● **RECORDS TO USE**
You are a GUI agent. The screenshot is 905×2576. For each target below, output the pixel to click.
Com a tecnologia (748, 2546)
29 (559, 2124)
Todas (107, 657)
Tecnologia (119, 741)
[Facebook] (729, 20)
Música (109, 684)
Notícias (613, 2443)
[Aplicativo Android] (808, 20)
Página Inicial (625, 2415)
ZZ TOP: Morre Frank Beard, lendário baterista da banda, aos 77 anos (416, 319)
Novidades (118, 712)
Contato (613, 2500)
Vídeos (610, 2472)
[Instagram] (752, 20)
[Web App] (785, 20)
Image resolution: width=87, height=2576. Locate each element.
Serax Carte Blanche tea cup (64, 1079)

● **EXERCISE DESCRIPTION**
Determine how many lines of the material above contain "each", and give that number with no other words.

● **RESULT FOR THIS TASK**
2